I chose Yukon Golds because they are easy enough to find and I like their creamy flavor. but Russets should work ok too. Either way, I typically do NOT peel my potatoes (I was always told that’s where all the good stuff is) so I give them a good scrubbing instead.
I started with about 4 small (to medium-sized) Yukons, about 1.5 lbs. Then I cut them into equal-sized chunks – about 1″ in diameter and set them aside.
Equipment
As the title of this recipe implies, I do use an Instant Pot.
I know many people do not have one and yes, you can simply boil your potatoes on the stove, but the trick is timing them just right. You do NOT want to overcook them on the stove as they will turn to mush and fall apart.
But if you DO use your stove, you want to boil them until they are JUST tender enough to insert a fork into, no more.
That’s why I like the Instant Pot, press a few buttons and they’re perfect every time. AND they have fancy gadgets like this silicone steamer basket I found at my local Bi-Mart. You simply add your potatoes and the whole thing fits down inside your Instant Pot.
When they’re done, you just lift them out and strain. Easy.
I’ll add links below to both my Instant Pot I use and this steamer basket if anyone is interested. They really are a good investment as I use mine almost every day.
As an Amazon Affiliate, I do earn from qualified purchases but at no extra cost to you.
Ok back to the recipe…..
Place either the metal trivet that came with your IP (or the steamer basket I mentioned) down inside your Instant Pot and add 1 cup of water, then your chopped potatoes.
Attach the lid, make sure the vent knob is set to SEALING, and using the MANUAL button (or pressure cook on some models) set it to 5 MINUTES at High Pressure.
It’ll take some time to come up to pressure and then it will start counting down. When it’s done, it will beep and you’ll see a new timer appear with the letter L before it. This is how much time has lapsed since it finished. Let it sit for 10 more minutes, then carefully release any remaning pressure.
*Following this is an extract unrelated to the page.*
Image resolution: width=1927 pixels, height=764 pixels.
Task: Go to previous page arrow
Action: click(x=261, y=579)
Remove the lid and carefully place your strained potatoes into a bowl and set aside.
The Spices
To spice up our taters, you can be as creative as you want. I’ll tell you what I used, but feel free to experiment. I also chose to NOT use salt, but again that decision is up to you.
I’ll put all the spices and amounts I used in the recipe box below.
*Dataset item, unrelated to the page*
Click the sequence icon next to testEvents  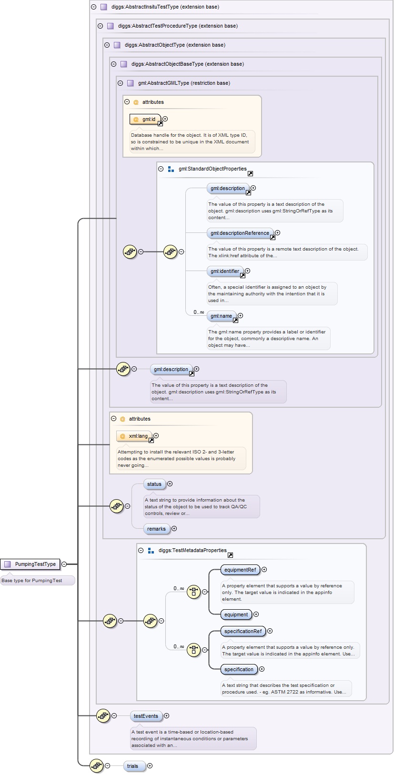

I ended up with 2 tsp total of my spice mix which was perfect for the amount of potatoes I used.
And the Roasting
Finally, we roast. Down here in the studio I have a toaster oven, and that worked perfectly. Just make sure you line your baking sheet with either a silpat or parchment paper – and cleanup will be a breeze.
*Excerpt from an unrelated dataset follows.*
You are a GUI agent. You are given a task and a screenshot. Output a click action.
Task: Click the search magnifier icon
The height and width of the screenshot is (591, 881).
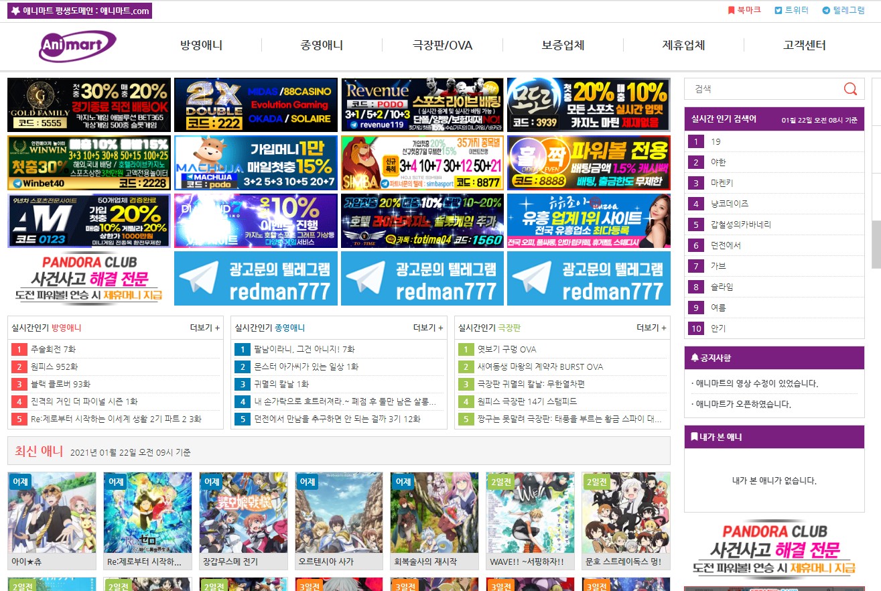tap(850, 89)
Spread your spuds out evenly, (make sure they keep their social distancing) 😁 and bake in a 400° F oven for about 15 minutes. Give them a flip, then move them up to the broil rack and broil for another 5-10 minutes. Just keep watch!
Have an air fryer instead? Sure go ahead! Start with 400° F and maybe 10 minutes and be sure to give them an occasional shake.
When your taters are golden brown – you’re done.
A little crushed garlic for garnish, or chopped parsley and you’re good to go. Try a shake or two of malt vinegar, oh so good.
There you have it, a super easy recipe that’s completely oil-free and this time sodium-free as well. Perfect for a Mary’s Mini or whatever potato diet you happen to be doing.
Me? I just love potatoes! Don’t forget to leave a comment and I’ll see you back here next week.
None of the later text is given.